What limits this company?

Getting a drug into the brain requires a different and harder set of chemical modifications than getting one into other tissues. The backbone changes that protect a molecule from being broken down in the bloodstream do not automatically get it across the blood-brain barrier. Each new neurological target has to be solved individually, and that work cannot be run in parallel across many programs at once. No matter how much money is available, only a limited number of neurological disease programs can advance at the same time.

What does this company depend on?

The company cannot operate without its proprietary antisense chemistry platform for designing molecules, FDA orphan drug designations that make rare disease programs economically viable, specialized manufacturing facilities with cold-chain capabilities to produce and store oligonucleotides, rare-disease patient networks for running clinical trials, and partnership agreements with Biogen and AstraZeneca to commercialize approved drugs.

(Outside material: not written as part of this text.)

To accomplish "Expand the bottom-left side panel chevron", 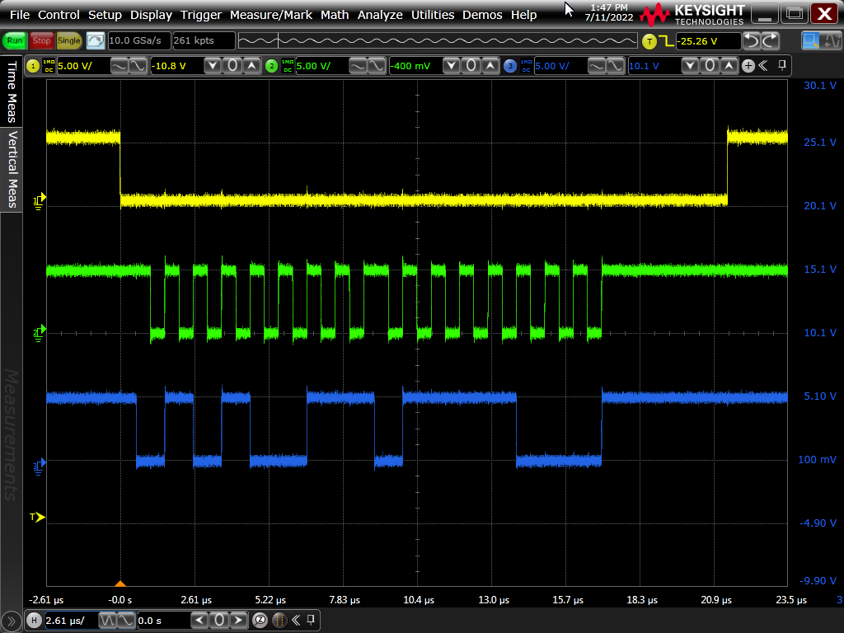I will [x=11, y=621].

Who depends on this company?

Spinal muscular atrophy patients rely on SPINRAZA, and if the partnership with Biogen broke down their access to that drug would be at risk. Hereditary transthyretin amyloidosis patients depend on a continuous supply of TEGSEDI. Clinical investigators running antisense drug trials depend on the company for the investigational compounds those trials require.

How does this company scale?

The algorithms used to identify RNA targets and design antisense molecules can be applied to new disease programs without being rebuilt from scratch, so adding a new program does not require starting from zero. What does not scale easily is manufacturing — each molecular target has unique chemistry requirements, and the specialized production and delivery work for each one has to be developed and validated individually.

What external forces can significantly affect this company?

Medicare reimbursement policies directly affect how much the company can charge for ultra-rare disease treatments, since most patients in small rare-disease populations rely on government coverage. Changes to the FDA's orphan drug framework could lengthen or complicate development timelines for rare disease programs. And as core platform patents age toward expiration, the risk of biosimilar competition grows, which could erode revenue from already-approved drugs.

Where is this company structurally vulnerable?

When the core platform patents expire, other manufacturers can legally use the same backbone-modification chemistry without having spent thirty years developing it. At that point, drugs like SPINRAZA could face competition from lower-cost versions made with the same chemistry, and the decades of accumulated chemistry work would no longer provide legal protection against copying.